L’Intergruppo LGBT è forte, unito e lavora con molta serietà per adottare risoluzioni e raccomandazioni a favore della propria causa. Sono molto radicati anche nella burocrazia Eu. I pro life e pro family non hanno ancora acquisito questo grado di unità, determinazione e penetrazione. Fortunatamente, i popoli europei con varie iniziative nazionali e con la iniziativa “One of us” hanno dimostrato la loro appartenenza alle ragioni del buon senso e della natura stessa dell’Europa.

Il nostro Rapporto mostra che la pressione degli Organismi internazionali e delle Corti internazionali di Giustizia sugli Stati affinché approvino leggi contro la vita e la famiglia è molto forte. Durante la legislatura europea che sta finendo, si sono verificati casi di questo genere anche nell’Unione europea? Quali sono stati i più eclatanti?

Il Rapporto mette ben in evidenza talune sentenze della Corte europea dei diritti umani assolutamente “scombussolate”, figlie di quella “ingiustizia legalizzata” di cui tratta il Rapporto stesso. L’esempio più eclatante di sentenza politica è quella del caso ABC che, studiata a tavolino sin dalla fase della presentazione del ricorso, ha enormemente influito sulla decisione dell’Irlanda di aprire le porte legali all’aborto. Al contrario, con la sentenza Brustle, sulla brevettabilità degli embrioni, la Corte del Lussemburgo ha ben chiarito che la vita umana è imbrevettabile ed è umana sin dal concepimento. I chiari-scuri si susseguono ma non possiamo tacere che molte Organizzazioni non governative lavorano assiduamente con giudici e consiglieri delle Corti internazionali per convincerli della loro ideologia e delle loro ragioni. Una particolarmente attiva in questo campo è la Open Society di G. Soros.

Lei ha appoggiato il Movimento La Manif Pour Tous ed è stato sempre in prima linea sul fronte della mobilitazione dei popoli e della società civile contro gli apparati ideologizzati. Vede questi fenomeni con speranza o pensa che saranno vinti dalla nomenklatura istituzionale?

I movimenti civili e l’impegno sociale che sta rinascendo in moltissimi Paesi dell’Unione europea è incontenibile, nessuno potrà fermarlo e spero arriverà presto anche una nuova classe politica più consapevole del proprio ruolo e del proprio compito: servire il popolo e non servirsi del popolo.

Secondo lei i cattolici sono consapevoli del pericolo costituito dall’ideologia del gender o vivono ancora sulle nuvole?

Le nuvole si diradano man mano che la lobby LGBT si esplicita attraverso circolari ministeriali, comunali o leggi in discussione nel Parlamento.

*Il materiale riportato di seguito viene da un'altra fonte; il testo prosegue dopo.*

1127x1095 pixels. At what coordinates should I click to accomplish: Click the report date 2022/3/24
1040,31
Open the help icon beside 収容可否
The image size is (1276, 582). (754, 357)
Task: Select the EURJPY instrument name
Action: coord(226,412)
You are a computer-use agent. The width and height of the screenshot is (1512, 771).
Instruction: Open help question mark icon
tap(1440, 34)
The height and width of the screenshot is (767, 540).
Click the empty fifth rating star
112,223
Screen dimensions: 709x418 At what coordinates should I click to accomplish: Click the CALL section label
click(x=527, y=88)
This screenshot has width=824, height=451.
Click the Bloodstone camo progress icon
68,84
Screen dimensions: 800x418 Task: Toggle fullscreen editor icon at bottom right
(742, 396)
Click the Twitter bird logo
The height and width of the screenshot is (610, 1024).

Certo ci sono responsabilità gravi di taluni “capi” chierici e laici nel ritardo con il quale l’associazionismo si sta muovendo. Io stesso sono stato testimone di una inconsapevolezza diffusa, della illusione che sino a qualche mese fa era ritenuta certezza assoluta, cioè che a ragione delle “Alpi” o del “Vaticano” non ci sarebbe stata questa aggressione. Non ho commentato allora, non commento oggi. Ciascuno risponde della propria cecità, come di ogni altro gesto, davanti al buon Dio. Certamente pensare che l’aggressione LGBT in Italia possa essere più leggera che altrove è una illusione che dimostra mancanza di realismo e ignoranza della natura della ideologia LGBT, in sé totalitaria e violenta.